**Task directions**: In the data below, how many lines include the string "will"? Give only the number.

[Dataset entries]

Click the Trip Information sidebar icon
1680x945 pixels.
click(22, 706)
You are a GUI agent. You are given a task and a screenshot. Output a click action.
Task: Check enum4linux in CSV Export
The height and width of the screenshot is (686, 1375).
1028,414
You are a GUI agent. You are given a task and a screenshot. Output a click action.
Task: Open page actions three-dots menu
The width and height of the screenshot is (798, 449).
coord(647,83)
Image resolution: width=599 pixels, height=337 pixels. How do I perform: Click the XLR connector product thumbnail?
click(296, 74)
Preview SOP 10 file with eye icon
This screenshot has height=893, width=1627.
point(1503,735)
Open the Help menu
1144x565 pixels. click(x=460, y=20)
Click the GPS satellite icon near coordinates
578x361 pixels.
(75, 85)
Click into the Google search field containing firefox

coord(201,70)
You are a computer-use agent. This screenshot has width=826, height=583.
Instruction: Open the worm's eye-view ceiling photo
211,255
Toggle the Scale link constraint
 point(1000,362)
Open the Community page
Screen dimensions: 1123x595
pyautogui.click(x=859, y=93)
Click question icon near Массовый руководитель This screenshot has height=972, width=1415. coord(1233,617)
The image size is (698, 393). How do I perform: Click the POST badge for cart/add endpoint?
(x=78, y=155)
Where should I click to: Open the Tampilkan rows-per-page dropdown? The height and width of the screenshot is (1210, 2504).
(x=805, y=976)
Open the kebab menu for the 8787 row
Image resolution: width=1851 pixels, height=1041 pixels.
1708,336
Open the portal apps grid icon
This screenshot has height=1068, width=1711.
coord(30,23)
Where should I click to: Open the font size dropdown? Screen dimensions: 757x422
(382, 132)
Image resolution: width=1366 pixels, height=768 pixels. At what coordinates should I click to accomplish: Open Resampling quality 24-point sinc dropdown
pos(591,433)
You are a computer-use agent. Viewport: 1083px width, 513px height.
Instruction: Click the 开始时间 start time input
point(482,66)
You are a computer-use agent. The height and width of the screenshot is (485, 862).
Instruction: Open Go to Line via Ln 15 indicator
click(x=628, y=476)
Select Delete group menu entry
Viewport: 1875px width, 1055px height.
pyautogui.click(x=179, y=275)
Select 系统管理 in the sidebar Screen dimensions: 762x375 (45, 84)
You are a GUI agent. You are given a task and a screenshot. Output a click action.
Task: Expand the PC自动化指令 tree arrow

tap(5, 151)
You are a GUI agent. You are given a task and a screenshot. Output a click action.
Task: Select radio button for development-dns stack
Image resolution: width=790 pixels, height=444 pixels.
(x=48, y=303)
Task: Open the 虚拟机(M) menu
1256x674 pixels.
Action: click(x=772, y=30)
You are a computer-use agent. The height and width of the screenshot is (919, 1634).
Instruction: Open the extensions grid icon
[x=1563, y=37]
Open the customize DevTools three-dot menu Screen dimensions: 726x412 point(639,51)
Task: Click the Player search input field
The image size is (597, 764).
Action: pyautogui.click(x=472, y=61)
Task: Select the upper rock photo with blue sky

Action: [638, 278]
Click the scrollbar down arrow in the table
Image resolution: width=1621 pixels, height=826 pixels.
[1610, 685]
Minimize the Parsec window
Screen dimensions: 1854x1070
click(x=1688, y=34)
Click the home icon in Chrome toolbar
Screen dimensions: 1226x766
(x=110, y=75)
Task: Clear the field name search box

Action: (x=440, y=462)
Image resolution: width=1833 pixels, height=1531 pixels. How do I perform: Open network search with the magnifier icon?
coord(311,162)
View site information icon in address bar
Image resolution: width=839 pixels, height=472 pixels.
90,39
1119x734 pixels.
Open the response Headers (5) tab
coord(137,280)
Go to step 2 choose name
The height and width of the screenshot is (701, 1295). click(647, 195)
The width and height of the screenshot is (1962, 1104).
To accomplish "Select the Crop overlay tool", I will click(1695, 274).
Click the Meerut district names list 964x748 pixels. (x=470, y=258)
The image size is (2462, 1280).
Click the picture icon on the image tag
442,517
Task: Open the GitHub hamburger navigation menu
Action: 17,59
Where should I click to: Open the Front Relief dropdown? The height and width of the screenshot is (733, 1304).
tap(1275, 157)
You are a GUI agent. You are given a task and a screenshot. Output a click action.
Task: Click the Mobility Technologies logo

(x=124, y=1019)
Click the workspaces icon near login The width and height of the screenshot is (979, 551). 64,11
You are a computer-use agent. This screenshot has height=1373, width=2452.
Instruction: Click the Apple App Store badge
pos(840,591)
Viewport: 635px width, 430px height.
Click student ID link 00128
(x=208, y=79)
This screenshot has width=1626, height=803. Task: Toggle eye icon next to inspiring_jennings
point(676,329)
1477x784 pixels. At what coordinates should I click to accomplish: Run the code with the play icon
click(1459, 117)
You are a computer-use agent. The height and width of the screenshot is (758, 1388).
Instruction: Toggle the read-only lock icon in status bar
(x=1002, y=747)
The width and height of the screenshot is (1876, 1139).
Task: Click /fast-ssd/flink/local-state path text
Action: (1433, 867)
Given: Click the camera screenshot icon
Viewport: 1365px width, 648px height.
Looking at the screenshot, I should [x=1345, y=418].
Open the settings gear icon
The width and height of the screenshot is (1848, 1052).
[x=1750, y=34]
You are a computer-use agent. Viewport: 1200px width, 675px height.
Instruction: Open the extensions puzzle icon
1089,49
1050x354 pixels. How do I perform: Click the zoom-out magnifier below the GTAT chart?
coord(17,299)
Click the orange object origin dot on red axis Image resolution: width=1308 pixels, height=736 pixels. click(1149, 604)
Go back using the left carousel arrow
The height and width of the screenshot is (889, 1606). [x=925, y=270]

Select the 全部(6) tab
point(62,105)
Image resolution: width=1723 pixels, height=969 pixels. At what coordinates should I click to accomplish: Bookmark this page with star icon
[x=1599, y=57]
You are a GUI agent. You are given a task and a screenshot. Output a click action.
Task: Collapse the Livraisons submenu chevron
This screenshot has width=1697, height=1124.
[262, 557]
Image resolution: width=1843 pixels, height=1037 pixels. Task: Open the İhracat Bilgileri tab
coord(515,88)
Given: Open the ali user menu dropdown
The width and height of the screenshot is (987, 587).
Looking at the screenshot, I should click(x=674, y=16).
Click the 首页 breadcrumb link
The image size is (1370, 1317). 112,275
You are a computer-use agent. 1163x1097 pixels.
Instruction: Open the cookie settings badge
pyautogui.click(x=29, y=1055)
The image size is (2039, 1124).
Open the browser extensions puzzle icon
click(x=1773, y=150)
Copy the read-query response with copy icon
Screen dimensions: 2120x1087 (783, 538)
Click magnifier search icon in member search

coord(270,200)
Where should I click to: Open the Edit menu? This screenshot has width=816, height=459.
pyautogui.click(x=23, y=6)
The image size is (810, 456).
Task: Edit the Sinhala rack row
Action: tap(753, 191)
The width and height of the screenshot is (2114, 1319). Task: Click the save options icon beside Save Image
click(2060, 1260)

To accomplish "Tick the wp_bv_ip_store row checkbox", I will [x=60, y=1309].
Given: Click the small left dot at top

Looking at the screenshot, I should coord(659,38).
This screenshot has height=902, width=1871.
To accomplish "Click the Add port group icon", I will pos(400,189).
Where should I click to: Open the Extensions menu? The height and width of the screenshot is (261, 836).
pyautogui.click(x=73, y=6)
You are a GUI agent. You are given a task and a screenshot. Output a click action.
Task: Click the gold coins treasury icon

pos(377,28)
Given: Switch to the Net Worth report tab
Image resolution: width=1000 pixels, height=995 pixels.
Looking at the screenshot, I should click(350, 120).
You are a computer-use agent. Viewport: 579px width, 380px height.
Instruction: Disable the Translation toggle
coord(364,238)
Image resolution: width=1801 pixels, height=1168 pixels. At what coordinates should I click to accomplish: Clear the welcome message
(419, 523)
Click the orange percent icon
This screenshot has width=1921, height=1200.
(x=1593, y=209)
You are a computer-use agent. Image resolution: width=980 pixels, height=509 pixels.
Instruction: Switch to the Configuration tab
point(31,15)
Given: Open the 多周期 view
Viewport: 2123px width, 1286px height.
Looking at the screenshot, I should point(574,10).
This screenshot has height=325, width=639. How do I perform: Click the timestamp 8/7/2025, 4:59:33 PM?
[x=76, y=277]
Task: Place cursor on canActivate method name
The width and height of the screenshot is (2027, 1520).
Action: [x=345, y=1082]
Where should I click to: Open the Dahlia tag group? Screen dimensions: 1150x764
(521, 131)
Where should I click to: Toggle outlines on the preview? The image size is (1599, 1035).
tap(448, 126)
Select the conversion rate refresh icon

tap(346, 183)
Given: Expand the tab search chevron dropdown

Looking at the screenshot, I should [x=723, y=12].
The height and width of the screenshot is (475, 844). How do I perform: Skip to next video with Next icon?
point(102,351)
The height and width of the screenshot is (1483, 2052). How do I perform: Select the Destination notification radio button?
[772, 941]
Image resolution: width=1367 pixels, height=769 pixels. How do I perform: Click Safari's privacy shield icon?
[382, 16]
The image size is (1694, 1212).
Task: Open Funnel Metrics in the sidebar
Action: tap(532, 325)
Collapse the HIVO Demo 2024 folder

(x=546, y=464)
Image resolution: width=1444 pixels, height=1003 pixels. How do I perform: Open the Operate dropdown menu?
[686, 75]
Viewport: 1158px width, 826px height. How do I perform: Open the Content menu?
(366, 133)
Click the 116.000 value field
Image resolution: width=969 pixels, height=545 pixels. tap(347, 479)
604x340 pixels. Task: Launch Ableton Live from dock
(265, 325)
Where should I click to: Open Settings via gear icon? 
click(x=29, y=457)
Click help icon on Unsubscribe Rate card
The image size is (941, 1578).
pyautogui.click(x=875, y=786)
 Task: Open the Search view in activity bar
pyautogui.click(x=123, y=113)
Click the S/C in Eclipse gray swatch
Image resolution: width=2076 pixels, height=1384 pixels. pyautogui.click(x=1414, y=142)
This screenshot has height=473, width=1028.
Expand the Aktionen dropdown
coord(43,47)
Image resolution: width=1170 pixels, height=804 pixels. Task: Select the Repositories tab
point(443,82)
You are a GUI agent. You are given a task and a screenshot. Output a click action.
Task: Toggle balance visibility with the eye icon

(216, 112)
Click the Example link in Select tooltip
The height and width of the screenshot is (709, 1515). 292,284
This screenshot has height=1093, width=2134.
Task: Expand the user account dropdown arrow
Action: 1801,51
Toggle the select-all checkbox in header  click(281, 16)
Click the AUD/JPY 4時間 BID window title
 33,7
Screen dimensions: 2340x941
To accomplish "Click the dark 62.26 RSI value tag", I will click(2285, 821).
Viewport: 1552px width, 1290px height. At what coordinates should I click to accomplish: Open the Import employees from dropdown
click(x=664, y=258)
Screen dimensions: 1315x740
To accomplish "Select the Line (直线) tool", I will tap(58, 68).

**Exercise output**: 5